La Ministra Bullrich asegura que la Gendarmería no es la responsable de tal desaparición.

Pero más allá de este debate acerca de culpas y responsabilidades lo que me interesa remarcar es que está claro que tenemos un nuevo desaparecido en democracia, y esto es claramente de una gravedad institucional inusitada.

La lamentable desaparición de Santiago como no podía ser de otra manera está encuadrada dentro de acusaciones políticas entre el oficialismo y la oposición.

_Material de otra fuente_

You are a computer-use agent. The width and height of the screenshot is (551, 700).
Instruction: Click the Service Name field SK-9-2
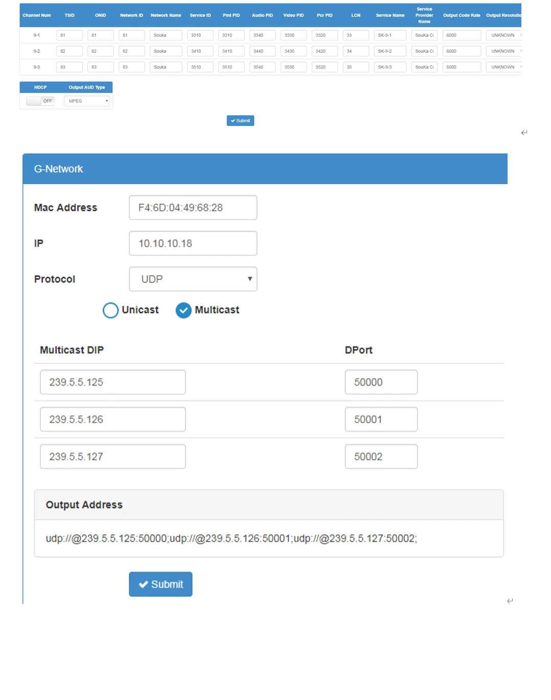(390, 51)
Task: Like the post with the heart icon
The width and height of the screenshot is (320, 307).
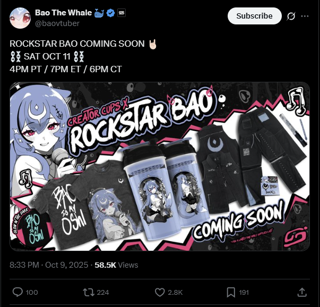Action: coord(160,292)
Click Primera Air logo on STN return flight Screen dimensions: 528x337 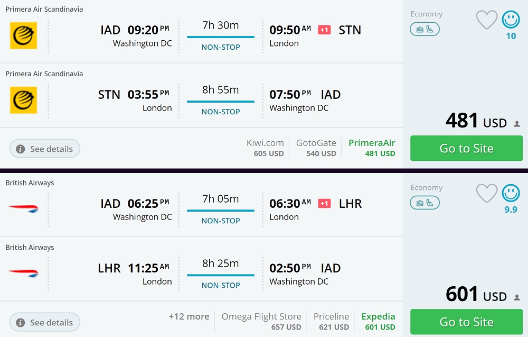[x=24, y=100]
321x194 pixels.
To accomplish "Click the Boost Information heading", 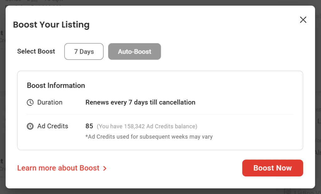I will tap(56, 85).
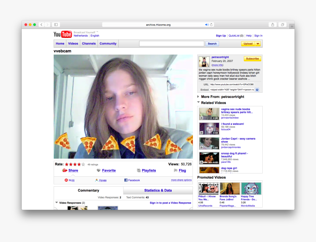Viewport: 316px width, 242px height.
Task: Click the Favorite heart icon
Action: tap(99, 171)
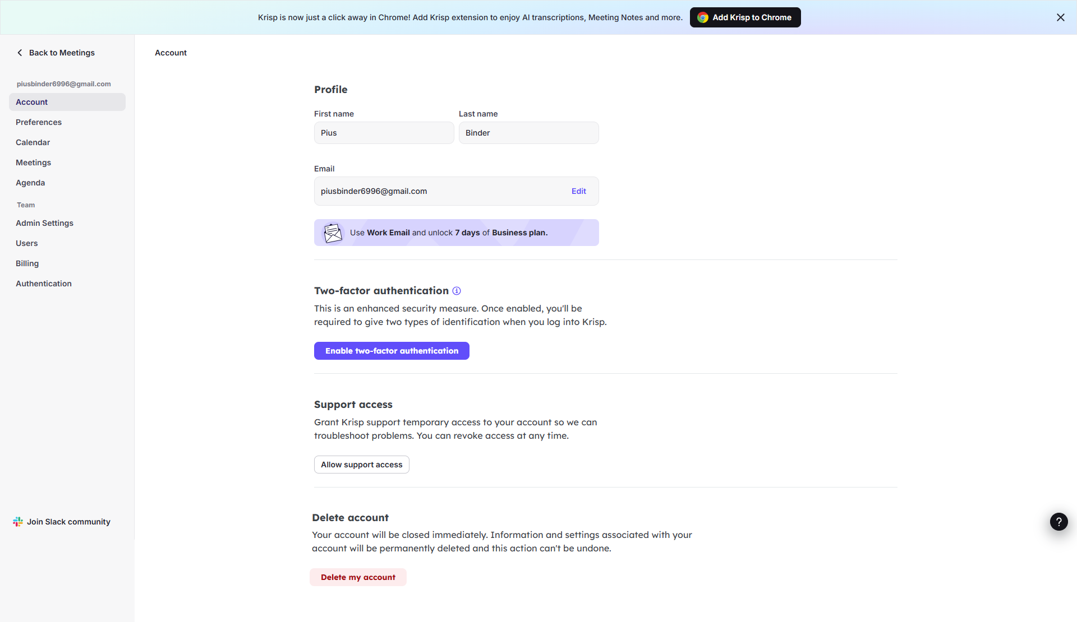The image size is (1077, 622).
Task: Click Allow support access button
Action: [361, 465]
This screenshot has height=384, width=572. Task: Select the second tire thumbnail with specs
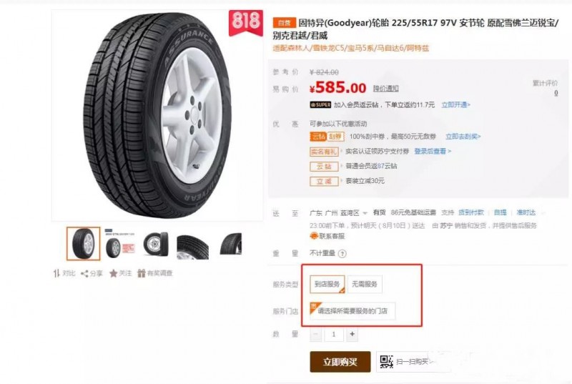pos(119,244)
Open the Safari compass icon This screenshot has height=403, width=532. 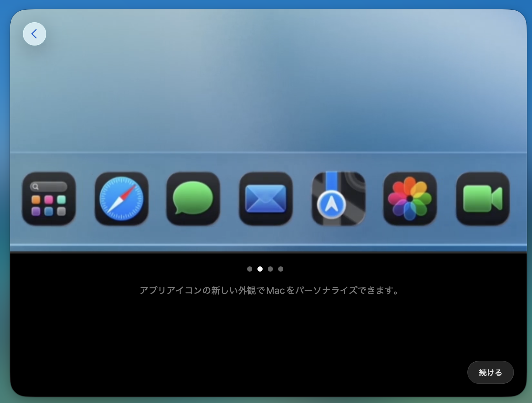(121, 199)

Desde el oficialismo aseguran que están haciendo todo lo posible para el esclarecimiento del caso, desde la oposición aseguran lo contrario y que lo único que está claro es que existe encubrimiento hacia la fuerza que actuó en los incidentes.

El Estado tiene dentro de las muchas funciones la obligación de proteger a todos los habitantes sin distinciones, y desde 1983 hasta la fecha ha habido varios casos de ciudadanos desaparecidos, por nombrar solo al más emblemático y por las repercusiones que tuvo el caso el nombre de Julio Jorge López es el más recordado, haber declarado en el juicio contra el genocida Miguel Etchecolatz le valió haber desaparecido sin que nada se sepa acerca de su paradero.

Las distinciones que se hacen entre una desaparición  (Maldonado) y otra (López) es lo que pone en diferentes veredas a macristas y kirchneristas, para estos últimos el argumento es que mientras en el caso López no participó ninguna fuerza de seguridad en su “misteriosa” desaparición, para los primeros la participación de Gendarmería no implicó que hayan tenido responsabilidad en la desaparición.

El caso es que en la desaparición de López si bien ninguna fuerza oficial participó en su secuestro y desaparición, el Estado no cumplió con una de sus obligaciones que era cuidar al testigo, que a las claras era un blanco móvil y pasible de venganza por los genocidas a los que López denunciaba.

En el caso Maldonado la responsabilidad esta centrada en la participación ò no de la fuerza de seguridad y la responsabilidad que le cupo.

En cualquiera de los dos casos y más allá del color político y los matices y diferencias entre una desaparición y otra la responsabilidad del cuidado y protección de los ciudadanos es claramente del Estado.